Voltairine de Cleyre wrote:The love of material ease has been, in the mass of men and permanently speaking, always greater than the love of liberty. Nine hundred and ninety-nine women out of a thousand are more interested in the cut of a dress than in the independence of their sex; nine hundred and ninety-nine men out of a thousand are more interested in drinking a glass of beer than in questioning the tax that is laid on it; how many children are not willing to trade the liberty to play for the promise of a new cap or a new dress? This it is which begets the complicated mechanism of society; this it is which, by multiplying the concerns of government, multiplies the strength of government and the corresponding weakness of the people.
Written nearly a century later, in the 1999 science fiction movie, The Matrix, the character Morpheus says the following:
The Matrix is a system, Neo. That system is our enemy. But when you're inside, you look around, what do you see? Business men, teachers, lawyers, carpenters. The very minds of the people we are trying to save. But until we do, these people are still a part of that system, and that makes them our enemy. You have to understand, most of these people are not ready to be unplugged. And many of them are so inured, so hopelessly dependent on the system, that they will fight to protect it.
Voltairine's words are about real life everyday political freedom in a non-fictional context, in a time before AI and smartphone addiction existed, let alone were so intertwined with the zeitgeist of the time.
Morpheus's words are written in a fictional context and regard a prison-like virtual reality run by AI overlords. It brings into context matters relevant to the human condition that do not exist at all, at least not yet.

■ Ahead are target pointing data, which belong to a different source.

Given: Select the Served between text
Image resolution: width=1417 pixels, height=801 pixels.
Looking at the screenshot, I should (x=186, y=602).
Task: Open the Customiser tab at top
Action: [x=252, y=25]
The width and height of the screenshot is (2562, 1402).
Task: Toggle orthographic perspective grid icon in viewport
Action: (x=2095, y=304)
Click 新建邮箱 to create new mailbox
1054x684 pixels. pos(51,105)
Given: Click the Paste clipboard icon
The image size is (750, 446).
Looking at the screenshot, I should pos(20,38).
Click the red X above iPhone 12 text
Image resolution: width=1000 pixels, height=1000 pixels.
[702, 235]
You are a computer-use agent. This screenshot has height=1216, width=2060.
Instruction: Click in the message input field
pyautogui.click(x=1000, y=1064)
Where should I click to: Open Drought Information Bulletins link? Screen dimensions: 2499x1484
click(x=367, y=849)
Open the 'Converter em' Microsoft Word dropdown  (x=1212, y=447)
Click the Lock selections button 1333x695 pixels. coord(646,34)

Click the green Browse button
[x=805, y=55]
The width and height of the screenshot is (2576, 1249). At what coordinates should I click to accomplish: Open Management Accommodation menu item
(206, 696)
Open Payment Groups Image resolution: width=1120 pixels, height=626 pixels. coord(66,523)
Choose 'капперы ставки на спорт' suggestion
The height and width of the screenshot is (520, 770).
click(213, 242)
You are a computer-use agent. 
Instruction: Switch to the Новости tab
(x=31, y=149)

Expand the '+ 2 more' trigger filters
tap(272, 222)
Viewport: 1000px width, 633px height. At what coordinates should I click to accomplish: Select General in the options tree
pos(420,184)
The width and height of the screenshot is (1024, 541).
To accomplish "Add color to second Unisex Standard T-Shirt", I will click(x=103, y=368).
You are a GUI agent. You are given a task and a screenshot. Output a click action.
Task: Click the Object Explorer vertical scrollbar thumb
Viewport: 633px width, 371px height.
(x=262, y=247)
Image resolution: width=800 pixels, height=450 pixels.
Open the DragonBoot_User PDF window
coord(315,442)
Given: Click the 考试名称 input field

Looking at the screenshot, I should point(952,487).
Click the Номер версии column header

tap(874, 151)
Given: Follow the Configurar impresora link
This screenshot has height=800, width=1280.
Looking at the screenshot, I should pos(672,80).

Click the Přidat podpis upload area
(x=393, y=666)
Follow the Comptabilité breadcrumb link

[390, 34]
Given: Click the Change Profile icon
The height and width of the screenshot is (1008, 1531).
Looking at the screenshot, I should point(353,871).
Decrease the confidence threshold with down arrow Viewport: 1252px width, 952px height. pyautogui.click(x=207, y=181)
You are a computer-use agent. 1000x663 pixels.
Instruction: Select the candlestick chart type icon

Despite the differences, do you also see some parallels between the words of the real Voltairine about our world versus the words of the fictional Morpheus about his world-within-a-world, a sort of dream within a dream?
When it comes to political oppression, does it tend to be the case that the oppressed assist in their own oppression?
Who makes the guns that the police and government agents carry, even when the citizens are deprived of equal rights to arms? Who builds the prisons and camps? Who builds the tanks and paddy wagons? Who does the paperwork and bureaucracy? Do those people tend to do it begrudgingly, or do they tend to apply for and seek out the job? Do they get excited, gitty, and happy when they get the job?
For instance, if we hypothetically imagine an average human living as an unemployed prisoner in a Soviet gulag or a Nazi concentration camp, but then this human was offered an important job helping produce supplies for the government and its armed agents, or doing important bureaucratic paperwork, would the human tend to be eager to take job and happy to get the offer?
Is it an understatement to say that humans tend to be complacent in their own slavery and oppression?
Is it more accurate and less of an understatement to instead say that--rather than being merely complacent--humans tend to be active assistants in their own oppression?
Perhaps humans wouldn't just build the AI that builds the matrix; perhaps humans would also be the ones to build the matrix itself.